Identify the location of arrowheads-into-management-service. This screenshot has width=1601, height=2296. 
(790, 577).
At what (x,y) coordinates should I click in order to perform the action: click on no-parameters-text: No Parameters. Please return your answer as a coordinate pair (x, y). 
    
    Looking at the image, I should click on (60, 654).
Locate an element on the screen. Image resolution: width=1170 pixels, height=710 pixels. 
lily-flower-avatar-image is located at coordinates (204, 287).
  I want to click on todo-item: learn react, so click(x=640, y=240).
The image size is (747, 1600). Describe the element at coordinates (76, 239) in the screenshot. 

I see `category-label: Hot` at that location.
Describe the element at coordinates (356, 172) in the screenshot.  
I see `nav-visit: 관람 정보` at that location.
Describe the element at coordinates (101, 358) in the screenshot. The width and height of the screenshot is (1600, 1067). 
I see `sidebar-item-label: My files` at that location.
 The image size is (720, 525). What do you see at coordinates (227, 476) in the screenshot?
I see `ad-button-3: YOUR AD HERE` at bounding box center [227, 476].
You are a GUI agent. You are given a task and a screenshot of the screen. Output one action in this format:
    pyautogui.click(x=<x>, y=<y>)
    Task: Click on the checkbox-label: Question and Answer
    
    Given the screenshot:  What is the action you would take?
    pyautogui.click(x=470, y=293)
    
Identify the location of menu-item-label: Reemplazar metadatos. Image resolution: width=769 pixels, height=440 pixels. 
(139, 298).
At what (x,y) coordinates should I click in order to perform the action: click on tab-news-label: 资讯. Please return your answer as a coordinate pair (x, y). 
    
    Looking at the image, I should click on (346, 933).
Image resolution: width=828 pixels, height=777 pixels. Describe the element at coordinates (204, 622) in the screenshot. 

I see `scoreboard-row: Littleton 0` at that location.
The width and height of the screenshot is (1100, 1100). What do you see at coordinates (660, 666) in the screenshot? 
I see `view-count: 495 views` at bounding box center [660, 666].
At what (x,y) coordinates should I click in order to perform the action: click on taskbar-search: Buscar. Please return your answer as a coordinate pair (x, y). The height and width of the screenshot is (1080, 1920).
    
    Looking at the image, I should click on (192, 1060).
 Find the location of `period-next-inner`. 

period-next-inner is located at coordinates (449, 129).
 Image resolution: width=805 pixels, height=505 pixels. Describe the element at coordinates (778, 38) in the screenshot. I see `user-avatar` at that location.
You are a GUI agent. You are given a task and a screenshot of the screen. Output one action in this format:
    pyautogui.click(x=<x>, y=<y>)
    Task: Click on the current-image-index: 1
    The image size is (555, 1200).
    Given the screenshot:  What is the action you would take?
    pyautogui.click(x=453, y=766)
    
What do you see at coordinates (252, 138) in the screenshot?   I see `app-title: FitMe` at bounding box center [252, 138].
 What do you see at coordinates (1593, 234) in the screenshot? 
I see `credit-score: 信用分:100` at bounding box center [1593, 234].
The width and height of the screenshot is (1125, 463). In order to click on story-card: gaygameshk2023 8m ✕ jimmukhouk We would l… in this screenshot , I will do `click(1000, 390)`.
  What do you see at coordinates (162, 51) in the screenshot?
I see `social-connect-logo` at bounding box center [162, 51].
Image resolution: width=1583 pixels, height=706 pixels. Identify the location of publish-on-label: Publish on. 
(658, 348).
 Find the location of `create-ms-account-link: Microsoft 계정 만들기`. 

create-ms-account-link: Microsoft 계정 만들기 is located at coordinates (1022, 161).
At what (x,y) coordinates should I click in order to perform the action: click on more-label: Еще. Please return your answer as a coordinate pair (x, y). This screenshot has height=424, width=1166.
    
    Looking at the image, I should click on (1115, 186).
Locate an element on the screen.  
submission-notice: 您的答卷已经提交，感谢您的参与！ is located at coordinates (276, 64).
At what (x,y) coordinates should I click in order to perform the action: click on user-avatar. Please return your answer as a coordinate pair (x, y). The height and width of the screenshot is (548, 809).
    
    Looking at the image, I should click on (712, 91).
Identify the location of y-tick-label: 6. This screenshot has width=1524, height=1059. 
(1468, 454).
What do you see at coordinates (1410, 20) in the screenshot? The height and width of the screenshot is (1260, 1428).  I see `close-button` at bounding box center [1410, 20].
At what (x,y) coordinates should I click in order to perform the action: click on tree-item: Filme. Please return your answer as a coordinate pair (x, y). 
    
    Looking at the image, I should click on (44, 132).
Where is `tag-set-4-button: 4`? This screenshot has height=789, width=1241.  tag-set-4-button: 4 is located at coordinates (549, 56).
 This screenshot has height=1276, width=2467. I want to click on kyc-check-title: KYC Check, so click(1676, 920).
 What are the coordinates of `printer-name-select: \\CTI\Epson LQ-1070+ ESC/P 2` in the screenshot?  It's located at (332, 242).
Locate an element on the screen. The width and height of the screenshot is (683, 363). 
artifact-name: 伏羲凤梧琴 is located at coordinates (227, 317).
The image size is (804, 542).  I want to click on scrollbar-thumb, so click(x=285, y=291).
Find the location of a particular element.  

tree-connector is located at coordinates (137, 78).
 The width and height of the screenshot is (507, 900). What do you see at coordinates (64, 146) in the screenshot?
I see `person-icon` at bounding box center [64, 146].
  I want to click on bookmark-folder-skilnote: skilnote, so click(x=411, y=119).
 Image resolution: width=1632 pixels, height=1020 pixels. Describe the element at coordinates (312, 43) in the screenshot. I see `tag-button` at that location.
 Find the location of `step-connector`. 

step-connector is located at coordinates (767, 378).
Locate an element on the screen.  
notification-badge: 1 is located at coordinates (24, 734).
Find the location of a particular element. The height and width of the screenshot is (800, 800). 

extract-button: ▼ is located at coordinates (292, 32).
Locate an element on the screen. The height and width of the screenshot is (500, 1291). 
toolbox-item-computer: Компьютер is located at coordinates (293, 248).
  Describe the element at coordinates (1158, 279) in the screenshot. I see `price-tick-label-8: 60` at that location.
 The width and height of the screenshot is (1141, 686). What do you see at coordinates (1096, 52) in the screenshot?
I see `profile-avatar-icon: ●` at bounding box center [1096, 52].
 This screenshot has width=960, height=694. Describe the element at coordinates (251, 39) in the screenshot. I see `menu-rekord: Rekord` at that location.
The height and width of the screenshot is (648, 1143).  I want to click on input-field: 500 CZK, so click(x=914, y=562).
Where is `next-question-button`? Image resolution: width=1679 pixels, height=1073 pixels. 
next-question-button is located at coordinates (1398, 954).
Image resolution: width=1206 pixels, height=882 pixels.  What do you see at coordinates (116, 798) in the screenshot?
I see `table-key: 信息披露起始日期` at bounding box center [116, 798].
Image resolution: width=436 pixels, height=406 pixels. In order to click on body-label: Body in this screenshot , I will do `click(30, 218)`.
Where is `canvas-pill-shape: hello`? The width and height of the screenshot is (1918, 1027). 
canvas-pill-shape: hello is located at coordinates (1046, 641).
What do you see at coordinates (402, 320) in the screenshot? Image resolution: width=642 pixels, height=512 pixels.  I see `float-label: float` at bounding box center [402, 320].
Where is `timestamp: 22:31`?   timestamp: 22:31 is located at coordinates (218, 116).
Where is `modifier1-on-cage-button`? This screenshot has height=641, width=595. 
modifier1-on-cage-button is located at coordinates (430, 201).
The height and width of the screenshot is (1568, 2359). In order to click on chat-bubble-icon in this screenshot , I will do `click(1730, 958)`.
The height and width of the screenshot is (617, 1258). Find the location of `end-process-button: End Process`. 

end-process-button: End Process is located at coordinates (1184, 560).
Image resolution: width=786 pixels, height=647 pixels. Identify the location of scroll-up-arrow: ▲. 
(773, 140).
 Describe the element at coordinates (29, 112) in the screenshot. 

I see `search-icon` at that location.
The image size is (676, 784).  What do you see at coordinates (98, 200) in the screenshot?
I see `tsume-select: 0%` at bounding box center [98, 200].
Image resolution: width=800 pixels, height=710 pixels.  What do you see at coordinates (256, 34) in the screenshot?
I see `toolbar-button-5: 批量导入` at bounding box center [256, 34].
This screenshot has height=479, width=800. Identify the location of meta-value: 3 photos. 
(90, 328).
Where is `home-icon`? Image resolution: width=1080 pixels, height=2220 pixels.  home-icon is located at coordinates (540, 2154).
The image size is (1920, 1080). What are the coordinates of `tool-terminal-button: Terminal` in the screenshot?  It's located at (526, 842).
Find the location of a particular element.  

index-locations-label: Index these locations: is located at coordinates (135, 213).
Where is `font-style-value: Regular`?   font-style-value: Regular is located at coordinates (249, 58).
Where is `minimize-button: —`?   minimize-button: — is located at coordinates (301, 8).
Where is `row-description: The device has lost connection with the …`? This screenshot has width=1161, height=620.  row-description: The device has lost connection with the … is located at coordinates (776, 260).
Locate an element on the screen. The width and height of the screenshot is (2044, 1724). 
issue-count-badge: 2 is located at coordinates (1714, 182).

------------------------------

Wypisz bez zmian wiersze listingu od jego początku aż do wiersza z „lily-flower-avatar-image is located”, łącznie z tym wierszem.

- **Wynik zadania**
Identify the location of arrowheads-into-management-service. This screenshot has width=1601, height=2296. 
(790, 577).
At what (x,y) coordinates should I click in order to perform the action: click on no-parameters-text: No Parameters. Please return your answer as a coordinate pair (x, y). 
    
    Looking at the image, I should click on (60, 654).
Locate an element on the screen. Image resolution: width=1170 pixels, height=710 pixels. 
lily-flower-avatar-image is located at coordinates (204, 287).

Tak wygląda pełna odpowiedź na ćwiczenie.